# Reading text
§ §

Physical forces will be a challenge on F1 return, says Lando Norris

Drivers will find the physical demands of racing a Formula 1 car again "a challenge" once track action resumes next month, according to Lando Norris

Physical forces will be a challenge on F1 return, says Lando Norris

An eight-race European calendar has so far been confirmed following the delayed start to the season forced by the coronavirus pandemic, taking place across 10 weekends with more races set to be added later in the year.

The season-opening Austrian Grand Prix on 5 July will mark the first F1 race for over seven months, with the only official on-track running since the 2019 finale in Abu Dhabi being the six days of winter testing in February.

Norris believes that while drivers will get up to speed with their machines within a handful of laps, the forces being placed on their bodies again could prove the greater challenge, especially across such a condensed schedule.

"It's not going to be easy for all of the drivers, but I think we're all very good at what we do and I don't think it would take us too long, probably laps really, to get back in the hang of really how to drive the car," the McLaren driver told Autosport.

"But putting the body straight into a triple-header, physically, is probably going to be a bigger challenge jumping in than actually getting up to speed with the car.

§ §

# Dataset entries
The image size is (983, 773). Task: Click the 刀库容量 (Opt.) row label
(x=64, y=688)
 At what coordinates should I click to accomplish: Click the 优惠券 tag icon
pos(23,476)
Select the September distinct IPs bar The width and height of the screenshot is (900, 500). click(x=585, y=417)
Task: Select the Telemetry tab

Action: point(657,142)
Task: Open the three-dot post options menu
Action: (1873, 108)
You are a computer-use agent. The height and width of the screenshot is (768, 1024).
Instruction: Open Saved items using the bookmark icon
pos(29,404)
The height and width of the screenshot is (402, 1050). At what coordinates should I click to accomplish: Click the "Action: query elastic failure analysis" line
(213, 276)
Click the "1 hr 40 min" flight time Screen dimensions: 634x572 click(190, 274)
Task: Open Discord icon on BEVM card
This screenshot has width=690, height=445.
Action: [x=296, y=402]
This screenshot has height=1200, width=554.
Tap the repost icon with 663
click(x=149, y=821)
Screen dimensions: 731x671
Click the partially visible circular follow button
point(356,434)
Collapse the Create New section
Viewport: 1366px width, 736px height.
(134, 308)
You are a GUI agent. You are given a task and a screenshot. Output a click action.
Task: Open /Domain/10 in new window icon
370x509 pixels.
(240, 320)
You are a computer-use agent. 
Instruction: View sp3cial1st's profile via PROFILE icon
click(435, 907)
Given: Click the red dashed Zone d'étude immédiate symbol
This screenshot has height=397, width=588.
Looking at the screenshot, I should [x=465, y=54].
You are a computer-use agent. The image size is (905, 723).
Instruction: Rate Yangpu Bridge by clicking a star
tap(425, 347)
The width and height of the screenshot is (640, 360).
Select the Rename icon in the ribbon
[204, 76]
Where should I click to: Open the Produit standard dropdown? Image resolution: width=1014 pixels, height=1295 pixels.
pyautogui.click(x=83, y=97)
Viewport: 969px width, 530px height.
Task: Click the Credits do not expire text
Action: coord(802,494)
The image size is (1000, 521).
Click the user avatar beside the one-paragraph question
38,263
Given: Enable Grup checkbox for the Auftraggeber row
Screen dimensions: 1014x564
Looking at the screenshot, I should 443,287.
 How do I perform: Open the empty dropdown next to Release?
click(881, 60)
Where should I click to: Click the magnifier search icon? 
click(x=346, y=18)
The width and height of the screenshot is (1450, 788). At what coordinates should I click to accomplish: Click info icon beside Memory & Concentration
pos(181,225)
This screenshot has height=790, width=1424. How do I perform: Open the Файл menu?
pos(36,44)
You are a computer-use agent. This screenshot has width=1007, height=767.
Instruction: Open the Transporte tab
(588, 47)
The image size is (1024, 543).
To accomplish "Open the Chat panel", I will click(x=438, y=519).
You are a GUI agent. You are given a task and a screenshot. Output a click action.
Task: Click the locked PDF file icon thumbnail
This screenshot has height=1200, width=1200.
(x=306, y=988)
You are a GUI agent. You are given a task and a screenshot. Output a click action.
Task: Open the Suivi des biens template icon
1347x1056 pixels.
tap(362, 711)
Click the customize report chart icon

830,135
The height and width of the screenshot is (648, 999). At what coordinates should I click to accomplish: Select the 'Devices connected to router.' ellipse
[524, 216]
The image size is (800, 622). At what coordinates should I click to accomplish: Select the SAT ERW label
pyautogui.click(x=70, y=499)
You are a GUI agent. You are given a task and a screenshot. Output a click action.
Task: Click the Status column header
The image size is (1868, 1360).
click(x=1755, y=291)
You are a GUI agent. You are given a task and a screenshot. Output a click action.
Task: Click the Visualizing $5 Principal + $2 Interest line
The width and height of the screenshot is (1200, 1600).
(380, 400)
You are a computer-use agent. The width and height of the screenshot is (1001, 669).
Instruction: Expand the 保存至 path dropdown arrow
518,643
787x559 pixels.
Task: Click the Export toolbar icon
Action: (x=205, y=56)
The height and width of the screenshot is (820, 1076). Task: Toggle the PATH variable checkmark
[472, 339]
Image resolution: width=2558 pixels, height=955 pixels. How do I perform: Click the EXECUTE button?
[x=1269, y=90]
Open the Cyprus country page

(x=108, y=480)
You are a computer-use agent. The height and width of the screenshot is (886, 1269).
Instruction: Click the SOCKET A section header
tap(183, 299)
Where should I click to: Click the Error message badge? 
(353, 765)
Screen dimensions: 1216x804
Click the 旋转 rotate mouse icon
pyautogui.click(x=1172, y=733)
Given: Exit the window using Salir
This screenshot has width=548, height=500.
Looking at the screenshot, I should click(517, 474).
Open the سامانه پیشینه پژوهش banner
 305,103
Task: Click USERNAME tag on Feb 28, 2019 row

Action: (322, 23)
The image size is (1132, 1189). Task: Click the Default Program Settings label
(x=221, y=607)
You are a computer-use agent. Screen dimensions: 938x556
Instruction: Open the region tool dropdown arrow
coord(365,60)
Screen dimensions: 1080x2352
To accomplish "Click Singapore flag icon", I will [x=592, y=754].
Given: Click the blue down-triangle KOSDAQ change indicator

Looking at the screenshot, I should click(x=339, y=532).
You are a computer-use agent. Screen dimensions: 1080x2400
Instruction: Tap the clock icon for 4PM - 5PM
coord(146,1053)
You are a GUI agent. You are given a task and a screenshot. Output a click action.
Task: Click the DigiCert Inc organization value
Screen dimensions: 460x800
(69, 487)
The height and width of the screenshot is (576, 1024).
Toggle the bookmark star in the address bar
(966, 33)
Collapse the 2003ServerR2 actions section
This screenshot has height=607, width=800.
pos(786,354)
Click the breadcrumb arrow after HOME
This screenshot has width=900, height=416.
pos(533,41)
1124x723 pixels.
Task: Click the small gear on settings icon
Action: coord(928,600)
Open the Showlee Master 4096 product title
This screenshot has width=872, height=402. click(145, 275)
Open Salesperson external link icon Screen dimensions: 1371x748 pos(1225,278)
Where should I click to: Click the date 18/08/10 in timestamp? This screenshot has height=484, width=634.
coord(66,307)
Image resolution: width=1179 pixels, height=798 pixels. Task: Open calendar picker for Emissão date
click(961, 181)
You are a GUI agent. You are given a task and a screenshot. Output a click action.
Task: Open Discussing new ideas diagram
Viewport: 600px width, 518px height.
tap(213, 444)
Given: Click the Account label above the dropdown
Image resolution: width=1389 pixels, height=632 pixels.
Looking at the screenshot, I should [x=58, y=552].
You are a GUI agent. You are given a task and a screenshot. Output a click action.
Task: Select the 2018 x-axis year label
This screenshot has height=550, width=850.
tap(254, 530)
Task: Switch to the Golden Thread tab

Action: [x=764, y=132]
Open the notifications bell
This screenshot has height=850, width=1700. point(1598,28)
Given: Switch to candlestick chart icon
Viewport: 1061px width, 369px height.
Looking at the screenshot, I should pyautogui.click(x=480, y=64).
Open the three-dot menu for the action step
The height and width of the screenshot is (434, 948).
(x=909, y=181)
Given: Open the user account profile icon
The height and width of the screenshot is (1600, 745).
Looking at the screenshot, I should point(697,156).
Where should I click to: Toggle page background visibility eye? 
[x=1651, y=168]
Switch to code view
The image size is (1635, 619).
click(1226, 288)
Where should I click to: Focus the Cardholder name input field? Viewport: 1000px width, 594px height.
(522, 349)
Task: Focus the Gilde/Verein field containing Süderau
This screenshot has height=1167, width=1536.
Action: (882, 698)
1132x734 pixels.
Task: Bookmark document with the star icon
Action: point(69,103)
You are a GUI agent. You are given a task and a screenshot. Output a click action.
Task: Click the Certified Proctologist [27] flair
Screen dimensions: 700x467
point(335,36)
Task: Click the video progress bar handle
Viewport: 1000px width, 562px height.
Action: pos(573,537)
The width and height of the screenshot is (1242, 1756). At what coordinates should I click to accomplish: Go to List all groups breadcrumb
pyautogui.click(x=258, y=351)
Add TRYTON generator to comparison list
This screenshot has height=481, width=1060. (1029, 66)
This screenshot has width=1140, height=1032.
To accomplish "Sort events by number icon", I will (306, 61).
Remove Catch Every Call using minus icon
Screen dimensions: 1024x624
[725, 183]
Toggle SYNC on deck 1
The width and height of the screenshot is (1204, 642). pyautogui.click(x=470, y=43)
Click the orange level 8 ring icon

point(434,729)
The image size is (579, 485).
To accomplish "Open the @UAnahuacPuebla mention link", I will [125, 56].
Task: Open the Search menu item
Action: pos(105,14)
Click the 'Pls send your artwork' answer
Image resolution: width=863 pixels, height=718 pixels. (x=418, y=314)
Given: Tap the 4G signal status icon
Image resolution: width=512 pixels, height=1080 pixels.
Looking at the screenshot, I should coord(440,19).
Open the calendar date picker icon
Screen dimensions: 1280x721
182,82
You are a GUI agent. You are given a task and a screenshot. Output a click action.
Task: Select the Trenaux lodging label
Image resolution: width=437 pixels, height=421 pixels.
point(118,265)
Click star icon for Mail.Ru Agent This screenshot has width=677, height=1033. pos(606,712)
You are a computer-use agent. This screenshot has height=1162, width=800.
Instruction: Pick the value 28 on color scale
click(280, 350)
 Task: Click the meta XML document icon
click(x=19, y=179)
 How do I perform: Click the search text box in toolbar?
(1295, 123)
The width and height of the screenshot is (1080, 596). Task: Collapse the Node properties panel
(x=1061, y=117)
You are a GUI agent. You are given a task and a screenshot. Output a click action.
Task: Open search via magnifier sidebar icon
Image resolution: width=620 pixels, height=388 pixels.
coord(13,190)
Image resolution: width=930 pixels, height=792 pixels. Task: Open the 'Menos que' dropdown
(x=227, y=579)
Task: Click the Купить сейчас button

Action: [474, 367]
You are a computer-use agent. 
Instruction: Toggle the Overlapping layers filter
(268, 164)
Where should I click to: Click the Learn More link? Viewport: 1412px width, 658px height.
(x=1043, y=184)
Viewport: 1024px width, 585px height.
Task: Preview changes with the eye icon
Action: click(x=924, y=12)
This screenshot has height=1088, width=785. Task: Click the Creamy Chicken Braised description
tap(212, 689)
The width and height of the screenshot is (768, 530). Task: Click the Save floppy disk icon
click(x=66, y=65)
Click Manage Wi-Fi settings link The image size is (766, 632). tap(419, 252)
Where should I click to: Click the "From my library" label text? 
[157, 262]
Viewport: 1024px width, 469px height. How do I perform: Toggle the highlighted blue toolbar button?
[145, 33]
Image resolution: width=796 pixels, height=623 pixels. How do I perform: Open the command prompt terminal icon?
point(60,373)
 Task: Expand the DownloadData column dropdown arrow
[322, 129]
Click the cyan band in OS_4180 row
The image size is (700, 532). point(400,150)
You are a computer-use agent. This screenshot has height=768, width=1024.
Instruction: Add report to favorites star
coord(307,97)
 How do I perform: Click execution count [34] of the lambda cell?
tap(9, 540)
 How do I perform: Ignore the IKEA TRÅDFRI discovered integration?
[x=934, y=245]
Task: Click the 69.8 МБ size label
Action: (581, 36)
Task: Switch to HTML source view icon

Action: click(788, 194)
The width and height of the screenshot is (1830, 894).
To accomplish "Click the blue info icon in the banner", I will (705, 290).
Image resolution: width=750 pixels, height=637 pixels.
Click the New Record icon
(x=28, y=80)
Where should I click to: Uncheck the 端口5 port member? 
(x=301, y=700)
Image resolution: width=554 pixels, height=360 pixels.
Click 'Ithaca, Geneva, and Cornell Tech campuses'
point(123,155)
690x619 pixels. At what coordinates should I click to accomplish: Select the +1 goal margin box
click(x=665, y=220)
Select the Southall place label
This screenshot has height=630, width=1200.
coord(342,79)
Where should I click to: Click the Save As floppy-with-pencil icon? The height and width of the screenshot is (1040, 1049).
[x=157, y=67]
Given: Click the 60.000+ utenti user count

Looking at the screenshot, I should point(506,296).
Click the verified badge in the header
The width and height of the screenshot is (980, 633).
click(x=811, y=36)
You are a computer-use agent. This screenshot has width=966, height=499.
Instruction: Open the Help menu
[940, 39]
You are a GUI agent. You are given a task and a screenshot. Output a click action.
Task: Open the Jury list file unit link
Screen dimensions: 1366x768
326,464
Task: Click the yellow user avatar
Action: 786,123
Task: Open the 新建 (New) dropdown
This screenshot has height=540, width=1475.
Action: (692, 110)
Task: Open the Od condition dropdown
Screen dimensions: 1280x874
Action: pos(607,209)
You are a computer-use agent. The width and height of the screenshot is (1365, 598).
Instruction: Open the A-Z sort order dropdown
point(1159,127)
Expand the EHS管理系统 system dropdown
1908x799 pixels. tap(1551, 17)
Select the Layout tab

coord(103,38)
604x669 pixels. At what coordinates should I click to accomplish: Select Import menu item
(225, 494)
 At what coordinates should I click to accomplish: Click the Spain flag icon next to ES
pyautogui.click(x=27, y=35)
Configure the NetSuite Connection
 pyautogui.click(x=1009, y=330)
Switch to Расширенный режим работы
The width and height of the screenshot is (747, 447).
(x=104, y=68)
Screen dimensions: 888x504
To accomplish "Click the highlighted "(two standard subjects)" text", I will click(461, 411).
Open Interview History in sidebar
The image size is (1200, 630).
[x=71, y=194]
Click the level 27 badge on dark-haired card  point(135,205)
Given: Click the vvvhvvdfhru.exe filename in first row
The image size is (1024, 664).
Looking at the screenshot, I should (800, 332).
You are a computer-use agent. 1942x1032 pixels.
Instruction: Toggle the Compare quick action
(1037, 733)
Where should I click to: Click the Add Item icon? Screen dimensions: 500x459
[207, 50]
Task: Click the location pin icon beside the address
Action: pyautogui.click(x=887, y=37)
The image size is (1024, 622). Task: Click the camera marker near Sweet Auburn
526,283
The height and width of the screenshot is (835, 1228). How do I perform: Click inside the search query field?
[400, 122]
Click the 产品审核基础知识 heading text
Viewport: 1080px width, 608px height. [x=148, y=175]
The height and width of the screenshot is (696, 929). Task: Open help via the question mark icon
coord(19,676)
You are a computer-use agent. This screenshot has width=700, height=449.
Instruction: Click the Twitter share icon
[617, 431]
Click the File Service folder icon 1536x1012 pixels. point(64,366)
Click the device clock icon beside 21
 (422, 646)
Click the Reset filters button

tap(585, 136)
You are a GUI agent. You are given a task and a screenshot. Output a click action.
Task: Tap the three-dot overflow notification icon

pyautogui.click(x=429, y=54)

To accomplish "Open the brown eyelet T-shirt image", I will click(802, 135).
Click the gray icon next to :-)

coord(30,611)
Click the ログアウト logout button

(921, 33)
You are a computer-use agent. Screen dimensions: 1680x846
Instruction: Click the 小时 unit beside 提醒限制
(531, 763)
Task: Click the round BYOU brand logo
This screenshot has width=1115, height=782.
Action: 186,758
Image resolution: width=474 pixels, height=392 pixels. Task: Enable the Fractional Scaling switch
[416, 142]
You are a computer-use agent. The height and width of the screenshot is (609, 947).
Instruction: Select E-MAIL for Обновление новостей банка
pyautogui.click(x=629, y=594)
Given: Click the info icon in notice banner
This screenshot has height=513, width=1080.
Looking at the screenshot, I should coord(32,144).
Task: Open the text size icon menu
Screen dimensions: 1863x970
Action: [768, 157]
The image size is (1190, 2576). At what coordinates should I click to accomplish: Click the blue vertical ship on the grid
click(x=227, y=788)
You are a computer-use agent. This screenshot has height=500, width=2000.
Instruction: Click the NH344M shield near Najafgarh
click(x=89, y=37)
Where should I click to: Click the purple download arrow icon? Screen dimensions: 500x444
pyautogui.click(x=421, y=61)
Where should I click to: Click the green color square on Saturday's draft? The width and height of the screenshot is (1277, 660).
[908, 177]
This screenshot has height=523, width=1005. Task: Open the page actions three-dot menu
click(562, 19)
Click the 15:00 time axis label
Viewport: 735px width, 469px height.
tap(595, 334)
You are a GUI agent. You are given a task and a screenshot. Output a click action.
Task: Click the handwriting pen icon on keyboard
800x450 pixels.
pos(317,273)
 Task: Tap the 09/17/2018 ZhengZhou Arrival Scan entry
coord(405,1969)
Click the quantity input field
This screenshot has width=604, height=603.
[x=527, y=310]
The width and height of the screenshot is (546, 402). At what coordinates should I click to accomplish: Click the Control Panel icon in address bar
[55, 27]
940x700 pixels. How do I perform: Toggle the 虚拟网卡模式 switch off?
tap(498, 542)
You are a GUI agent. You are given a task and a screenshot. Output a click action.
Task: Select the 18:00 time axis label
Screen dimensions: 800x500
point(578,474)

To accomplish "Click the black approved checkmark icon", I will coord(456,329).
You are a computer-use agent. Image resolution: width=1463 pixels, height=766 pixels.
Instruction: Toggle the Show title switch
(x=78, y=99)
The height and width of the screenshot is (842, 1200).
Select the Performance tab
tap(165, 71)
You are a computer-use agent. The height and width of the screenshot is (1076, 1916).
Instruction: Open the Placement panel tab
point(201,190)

§ §

# Parts of the exercise
1: Decide whether each statement agrees with the article on Lando Norris and the F1 return, answering yes or no and quoting the deciding words: (a) The Austrian Grand Prix on 5 July opens the season. (b) The winter testing in February lasted eight days. (c) Norris expects getting up to speed with the car to be harder than the physical demands.
2: List every number that the article on Lando Norris and the F1 return spells out in words rather than in figures.
3: Print the part of the article on Lando Norris and the F1 return that opens with the words containing "Drivers will find" and closes with "a condensed schedule.".

# Responses
1:
(a) Yes: "The season-opening Austrian Grand Prix on 5 July"
(b) No: "the six days of winter testing in February"
(c) No: "putting the body straight into a triple-header, physically, is probably going to be a bigger challenge jumping in than actually getting up to speed with the car"

2: eight (in "eight-race"), seven (in "seven months"), six (in "six days")

3:
Drivers will find the physical demands of racing a Formula 1 car again "a challenge" once track action resumes next month, according to Lando Norris

Physical forces will be a challenge on F1 return, says Lando Norris

An eight-race European calendar has so far been confirmed following the delayed start to the season forced by the coronavirus pandemic, taking place across 10 weekends with more races set to be added later in the year.

The season-opening Austrian Grand Prix on 5 July will mark the first F1 race for over seven months, with the only official on-track running since the 2019 finale in Abu Dhabi being the six days of winter testing in February.

Norris believes that while drivers will get up to speed with their machines within a handful of laps, the forces being placed on their bodies again could prove the greater challenge, especially across such a condensed schedule.